[[ Material supplied, beginning ]]

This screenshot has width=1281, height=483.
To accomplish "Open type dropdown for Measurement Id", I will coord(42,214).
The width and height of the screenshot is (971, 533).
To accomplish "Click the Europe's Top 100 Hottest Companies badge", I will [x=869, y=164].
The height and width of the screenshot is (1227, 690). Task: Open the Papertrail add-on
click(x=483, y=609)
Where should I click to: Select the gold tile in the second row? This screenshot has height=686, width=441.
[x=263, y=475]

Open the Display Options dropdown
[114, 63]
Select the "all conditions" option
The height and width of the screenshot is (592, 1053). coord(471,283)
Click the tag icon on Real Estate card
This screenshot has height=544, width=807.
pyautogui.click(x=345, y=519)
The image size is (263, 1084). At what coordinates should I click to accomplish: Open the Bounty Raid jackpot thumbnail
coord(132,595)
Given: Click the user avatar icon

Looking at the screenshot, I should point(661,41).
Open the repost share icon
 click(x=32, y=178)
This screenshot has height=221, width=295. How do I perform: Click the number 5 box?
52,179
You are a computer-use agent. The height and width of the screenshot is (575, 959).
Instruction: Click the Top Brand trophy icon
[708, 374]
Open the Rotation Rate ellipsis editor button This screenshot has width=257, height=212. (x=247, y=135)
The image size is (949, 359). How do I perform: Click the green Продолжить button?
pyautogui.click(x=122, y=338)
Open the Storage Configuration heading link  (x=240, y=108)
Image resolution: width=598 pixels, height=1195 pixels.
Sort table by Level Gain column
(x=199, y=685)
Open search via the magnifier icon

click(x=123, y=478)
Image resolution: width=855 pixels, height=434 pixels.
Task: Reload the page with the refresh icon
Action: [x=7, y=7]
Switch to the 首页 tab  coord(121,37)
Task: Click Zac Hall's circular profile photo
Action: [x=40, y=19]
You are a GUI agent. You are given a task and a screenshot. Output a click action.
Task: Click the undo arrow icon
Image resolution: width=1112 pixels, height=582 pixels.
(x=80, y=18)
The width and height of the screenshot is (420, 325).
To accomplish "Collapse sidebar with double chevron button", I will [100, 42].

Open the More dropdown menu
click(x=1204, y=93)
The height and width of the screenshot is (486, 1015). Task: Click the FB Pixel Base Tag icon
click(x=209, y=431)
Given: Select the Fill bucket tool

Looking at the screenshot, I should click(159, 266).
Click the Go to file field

[[ Material supplied, end ]]

As the answer, set down only the lines from the data above between the one holding "Open the repost share icon" and the one holding "Task: Click the undo arrow icon", inclusive, exactly as they read.

Exercise response ▸
Open the repost share icon
 click(x=32, y=178)
This screenshot has height=221, width=295. How do I perform: Click the number 5 box?
52,179
You are a computer-use agent. The height and width of the screenshot is (575, 959).
Instruction: Click the Top Brand trophy icon
[708, 374]
Open the Rotation Rate ellipsis editor button This screenshot has width=257, height=212. (x=247, y=135)
The image size is (949, 359). How do I perform: Click the green Продолжить button?
pyautogui.click(x=122, y=338)
Open the Storage Configuration heading link  (x=240, y=108)
Image resolution: width=598 pixels, height=1195 pixels.
Sort table by Level Gain column
(x=199, y=685)
Open search via the magnifier icon

click(x=123, y=478)
Image resolution: width=855 pixels, height=434 pixels.
Task: Reload the page with the refresh icon
Action: [x=7, y=7]
Switch to the 首页 tab  coord(121,37)
Task: Click Zac Hall's circular profile photo
Action: [x=40, y=19]
You are a GUI agent. You are given a task and a screenshot. Output a click action.
Task: Click the undo arrow icon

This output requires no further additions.